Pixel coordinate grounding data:
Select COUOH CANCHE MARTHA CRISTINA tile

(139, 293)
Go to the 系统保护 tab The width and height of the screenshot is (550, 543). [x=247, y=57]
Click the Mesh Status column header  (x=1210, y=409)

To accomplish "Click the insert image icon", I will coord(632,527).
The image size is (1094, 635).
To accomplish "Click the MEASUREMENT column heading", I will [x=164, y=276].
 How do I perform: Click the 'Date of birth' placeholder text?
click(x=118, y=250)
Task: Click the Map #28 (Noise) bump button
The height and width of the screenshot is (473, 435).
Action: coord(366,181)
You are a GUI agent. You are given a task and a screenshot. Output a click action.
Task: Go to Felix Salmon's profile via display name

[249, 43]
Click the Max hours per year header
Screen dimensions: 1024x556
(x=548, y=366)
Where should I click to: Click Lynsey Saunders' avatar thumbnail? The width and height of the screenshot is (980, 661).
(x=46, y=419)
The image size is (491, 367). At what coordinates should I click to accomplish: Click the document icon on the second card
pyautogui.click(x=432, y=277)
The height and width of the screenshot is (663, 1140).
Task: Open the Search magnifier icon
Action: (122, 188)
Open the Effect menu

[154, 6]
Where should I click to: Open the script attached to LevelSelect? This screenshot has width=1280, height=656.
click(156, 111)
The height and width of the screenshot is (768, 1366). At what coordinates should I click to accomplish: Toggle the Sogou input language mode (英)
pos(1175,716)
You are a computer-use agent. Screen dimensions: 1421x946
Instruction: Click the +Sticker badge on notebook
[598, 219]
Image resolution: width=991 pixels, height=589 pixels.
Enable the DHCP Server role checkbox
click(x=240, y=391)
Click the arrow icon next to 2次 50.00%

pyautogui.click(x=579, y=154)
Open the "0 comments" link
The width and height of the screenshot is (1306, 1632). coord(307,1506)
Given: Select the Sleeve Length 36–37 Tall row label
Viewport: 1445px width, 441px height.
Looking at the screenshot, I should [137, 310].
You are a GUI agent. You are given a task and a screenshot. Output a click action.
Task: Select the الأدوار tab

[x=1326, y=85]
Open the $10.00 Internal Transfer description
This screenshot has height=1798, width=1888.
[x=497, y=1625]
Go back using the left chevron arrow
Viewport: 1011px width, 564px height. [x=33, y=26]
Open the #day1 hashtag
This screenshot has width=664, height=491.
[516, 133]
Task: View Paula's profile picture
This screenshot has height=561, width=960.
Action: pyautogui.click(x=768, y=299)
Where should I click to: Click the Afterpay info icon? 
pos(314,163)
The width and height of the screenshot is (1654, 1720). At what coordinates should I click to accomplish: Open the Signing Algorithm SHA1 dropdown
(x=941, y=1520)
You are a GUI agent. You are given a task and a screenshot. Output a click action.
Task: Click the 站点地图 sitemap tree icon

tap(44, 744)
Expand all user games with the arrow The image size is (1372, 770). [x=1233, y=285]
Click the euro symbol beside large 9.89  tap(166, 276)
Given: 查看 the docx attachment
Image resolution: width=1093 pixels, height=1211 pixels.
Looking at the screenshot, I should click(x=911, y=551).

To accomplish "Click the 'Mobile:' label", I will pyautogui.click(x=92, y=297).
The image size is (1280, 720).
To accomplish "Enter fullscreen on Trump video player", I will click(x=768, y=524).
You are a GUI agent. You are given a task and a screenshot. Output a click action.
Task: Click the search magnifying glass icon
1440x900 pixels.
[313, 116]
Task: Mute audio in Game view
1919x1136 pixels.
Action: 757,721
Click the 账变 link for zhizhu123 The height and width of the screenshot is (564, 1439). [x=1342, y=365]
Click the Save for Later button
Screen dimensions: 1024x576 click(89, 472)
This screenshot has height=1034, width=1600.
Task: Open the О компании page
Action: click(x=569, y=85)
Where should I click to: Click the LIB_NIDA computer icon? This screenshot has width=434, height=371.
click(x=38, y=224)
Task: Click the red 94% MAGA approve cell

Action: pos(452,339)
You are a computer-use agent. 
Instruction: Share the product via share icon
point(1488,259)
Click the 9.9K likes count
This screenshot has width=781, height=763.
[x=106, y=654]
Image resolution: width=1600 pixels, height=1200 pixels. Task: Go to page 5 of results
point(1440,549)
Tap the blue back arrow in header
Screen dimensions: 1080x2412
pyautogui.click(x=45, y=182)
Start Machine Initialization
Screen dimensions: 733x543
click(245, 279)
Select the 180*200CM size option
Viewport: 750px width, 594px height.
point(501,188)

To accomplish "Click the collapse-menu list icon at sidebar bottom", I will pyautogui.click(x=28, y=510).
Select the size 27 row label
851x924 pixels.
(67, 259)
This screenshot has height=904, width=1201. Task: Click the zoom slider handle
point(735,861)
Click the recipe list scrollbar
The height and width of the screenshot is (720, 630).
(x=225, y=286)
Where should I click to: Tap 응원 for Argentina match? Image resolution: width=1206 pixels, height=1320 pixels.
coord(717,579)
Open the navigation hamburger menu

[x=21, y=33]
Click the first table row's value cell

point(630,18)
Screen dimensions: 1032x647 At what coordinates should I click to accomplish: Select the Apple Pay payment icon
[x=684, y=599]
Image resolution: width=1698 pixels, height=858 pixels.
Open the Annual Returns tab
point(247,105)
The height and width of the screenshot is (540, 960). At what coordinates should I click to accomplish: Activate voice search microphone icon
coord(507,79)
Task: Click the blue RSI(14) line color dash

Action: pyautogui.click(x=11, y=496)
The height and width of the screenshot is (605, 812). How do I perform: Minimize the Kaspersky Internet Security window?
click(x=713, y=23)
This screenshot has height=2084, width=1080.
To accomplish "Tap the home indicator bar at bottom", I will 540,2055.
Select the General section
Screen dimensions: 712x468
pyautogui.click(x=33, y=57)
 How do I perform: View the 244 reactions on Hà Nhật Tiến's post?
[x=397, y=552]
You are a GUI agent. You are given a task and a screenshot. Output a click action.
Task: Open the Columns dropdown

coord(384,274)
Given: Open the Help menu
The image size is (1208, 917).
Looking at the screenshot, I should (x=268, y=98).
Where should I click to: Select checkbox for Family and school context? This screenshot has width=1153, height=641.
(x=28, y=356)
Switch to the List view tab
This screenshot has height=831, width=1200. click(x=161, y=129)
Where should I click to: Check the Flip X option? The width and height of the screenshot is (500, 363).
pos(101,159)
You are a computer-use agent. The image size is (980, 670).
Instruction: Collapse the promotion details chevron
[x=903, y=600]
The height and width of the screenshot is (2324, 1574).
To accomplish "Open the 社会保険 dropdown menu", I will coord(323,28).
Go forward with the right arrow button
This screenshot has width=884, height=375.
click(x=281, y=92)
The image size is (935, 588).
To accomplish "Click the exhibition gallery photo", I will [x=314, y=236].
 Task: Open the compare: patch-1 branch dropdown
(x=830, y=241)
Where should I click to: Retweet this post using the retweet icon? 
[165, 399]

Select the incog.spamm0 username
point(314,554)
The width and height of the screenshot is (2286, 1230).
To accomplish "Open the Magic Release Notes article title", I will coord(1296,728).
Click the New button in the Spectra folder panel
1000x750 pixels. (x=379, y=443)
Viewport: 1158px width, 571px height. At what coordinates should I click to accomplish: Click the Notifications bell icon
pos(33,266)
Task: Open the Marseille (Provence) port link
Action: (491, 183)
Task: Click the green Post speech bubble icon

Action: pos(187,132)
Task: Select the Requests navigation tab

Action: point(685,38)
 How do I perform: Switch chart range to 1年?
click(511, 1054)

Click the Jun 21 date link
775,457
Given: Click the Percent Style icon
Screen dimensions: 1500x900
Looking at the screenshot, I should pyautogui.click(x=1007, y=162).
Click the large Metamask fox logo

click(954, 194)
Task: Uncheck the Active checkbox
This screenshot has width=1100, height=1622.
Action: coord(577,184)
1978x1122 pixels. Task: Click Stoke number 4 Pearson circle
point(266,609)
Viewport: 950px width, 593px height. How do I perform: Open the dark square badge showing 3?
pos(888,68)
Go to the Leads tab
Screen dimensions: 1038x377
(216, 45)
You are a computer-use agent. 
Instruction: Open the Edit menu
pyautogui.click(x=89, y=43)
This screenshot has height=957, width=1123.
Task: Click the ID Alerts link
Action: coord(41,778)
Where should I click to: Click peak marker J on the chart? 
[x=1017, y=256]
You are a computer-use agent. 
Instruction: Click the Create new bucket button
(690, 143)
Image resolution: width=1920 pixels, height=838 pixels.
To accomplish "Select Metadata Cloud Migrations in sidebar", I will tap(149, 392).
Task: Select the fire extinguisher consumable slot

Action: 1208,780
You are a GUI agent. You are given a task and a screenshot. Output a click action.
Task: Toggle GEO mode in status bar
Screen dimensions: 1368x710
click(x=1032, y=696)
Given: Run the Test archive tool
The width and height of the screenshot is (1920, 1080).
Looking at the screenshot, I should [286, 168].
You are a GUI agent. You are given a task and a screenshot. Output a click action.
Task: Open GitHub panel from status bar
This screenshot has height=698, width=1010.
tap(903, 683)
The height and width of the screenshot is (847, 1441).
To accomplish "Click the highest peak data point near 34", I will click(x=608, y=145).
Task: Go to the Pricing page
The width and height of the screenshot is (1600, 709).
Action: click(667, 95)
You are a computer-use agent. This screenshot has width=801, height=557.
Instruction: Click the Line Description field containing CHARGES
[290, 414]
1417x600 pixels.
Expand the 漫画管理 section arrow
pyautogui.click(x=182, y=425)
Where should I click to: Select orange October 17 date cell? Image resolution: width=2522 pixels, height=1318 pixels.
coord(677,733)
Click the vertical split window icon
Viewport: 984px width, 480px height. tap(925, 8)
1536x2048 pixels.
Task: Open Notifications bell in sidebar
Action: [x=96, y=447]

#### Goal of the exercise:
Pull out every line holding "with" from the records above, and copy it.

#### Final answer:
Expand all user games with the arrow The image size is (1372, 770). [x=1233, y=285]
Go forward with the right arrow button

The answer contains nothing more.